Beyond the great local breweries, Chicago has access to and distribution from many of the best regional craft breweries in the US. Bell's, Founders, Tyranena, Great Lakes, Southern Tier, Southampton, Brooklyn, Surly, New Holland, and Dark Horse all have great tap and bottle presence here that makes us West Coast beer nerds drool. The day that New Glarus gets distributed in Chicago will be the day that it goes "from good to great" as a beer city.
The distribution system seems to favor packaging breweries here, and many bars have a good variety of tap offerings. The better "beer bars" (The Map Room, Hopleaf, The Local Option, The Bad Apple, The Long Room, Risque Cafe, Sheffield's, Delilah's, Clark St Ale House) all have a solid, rotating selection of beers, averaging 15-25 taps and many bottled offerings. Even bars that aren't nearly as beercentric seem to offer at least one or two alternatives to macro beer with New Belgium, Goose Island, Sam Adams, or Sierra Nevada often available.

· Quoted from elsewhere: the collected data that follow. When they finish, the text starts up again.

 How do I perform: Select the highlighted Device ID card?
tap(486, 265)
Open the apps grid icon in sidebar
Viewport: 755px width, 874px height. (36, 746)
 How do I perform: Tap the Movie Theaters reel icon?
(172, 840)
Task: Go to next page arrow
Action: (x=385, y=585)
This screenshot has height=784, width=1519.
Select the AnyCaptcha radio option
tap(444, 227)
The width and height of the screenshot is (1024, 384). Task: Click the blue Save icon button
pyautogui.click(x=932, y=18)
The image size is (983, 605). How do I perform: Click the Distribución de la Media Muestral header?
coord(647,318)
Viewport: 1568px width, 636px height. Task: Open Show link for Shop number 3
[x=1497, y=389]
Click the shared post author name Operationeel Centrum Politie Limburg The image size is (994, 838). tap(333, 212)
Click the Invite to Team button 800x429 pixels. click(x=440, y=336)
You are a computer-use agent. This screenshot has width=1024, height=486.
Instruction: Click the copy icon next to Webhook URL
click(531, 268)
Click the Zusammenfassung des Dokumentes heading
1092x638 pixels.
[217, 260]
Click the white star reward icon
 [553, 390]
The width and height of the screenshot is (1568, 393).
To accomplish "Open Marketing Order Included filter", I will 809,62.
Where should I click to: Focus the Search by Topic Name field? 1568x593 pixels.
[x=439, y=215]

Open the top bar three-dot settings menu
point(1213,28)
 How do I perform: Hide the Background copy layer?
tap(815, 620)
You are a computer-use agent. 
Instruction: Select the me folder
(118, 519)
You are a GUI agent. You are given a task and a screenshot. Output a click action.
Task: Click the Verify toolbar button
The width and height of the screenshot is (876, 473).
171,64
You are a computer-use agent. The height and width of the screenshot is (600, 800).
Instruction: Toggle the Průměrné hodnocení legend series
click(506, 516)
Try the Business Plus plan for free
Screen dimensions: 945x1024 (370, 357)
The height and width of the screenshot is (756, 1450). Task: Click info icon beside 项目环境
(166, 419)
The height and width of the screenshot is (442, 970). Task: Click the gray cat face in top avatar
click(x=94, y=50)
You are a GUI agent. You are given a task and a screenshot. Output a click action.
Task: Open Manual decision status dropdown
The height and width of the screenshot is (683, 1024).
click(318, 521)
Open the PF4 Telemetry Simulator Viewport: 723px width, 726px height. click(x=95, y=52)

Perhaps the most unique and healthy facet of Chicago's beer scene is the preponderance of German bierstubes. Given the city's ethnic heritage, this isn't surprising (there are plenty of Irish bars as well, though their crowd is more car bomb than craft beer), but it does also seem to have spawned an interesting reaction from non-bierstube beer bars, which choose to pass on German beer in favor, sometimes exclusively, of Belgian or American craft beers. The Hopleaf, for example, keeps Belgian beers on tap that can't be found anywhere else in the city; Risque Cafe, Jerry's Sandwiches, and Local Option deal almost exclusively in American craft beer. It's a de facto balkanization of ethnic beer cultures that I've never seen so pronounced elsewhere.
The shortcomings in Chicago's beer culture, however, aren't hard to spot. Some of the hiccups include widespread price gauging, limited distribution for brewpubs' beer, lack of social media around beer culture, outdated/limited information online from different breweries, and a paucity of one-off and reserve beers seeing tap action around town. The first three of these can be small gestures that promote beer appreciation. The lack of one-offs is probably a function of having fewer really small breweries (in general) and fewer brewpubs that distribute any beer beyond their home pub. For now, Chicago seems to be a city with great beer but not great beer culture, all structure but no superstructure.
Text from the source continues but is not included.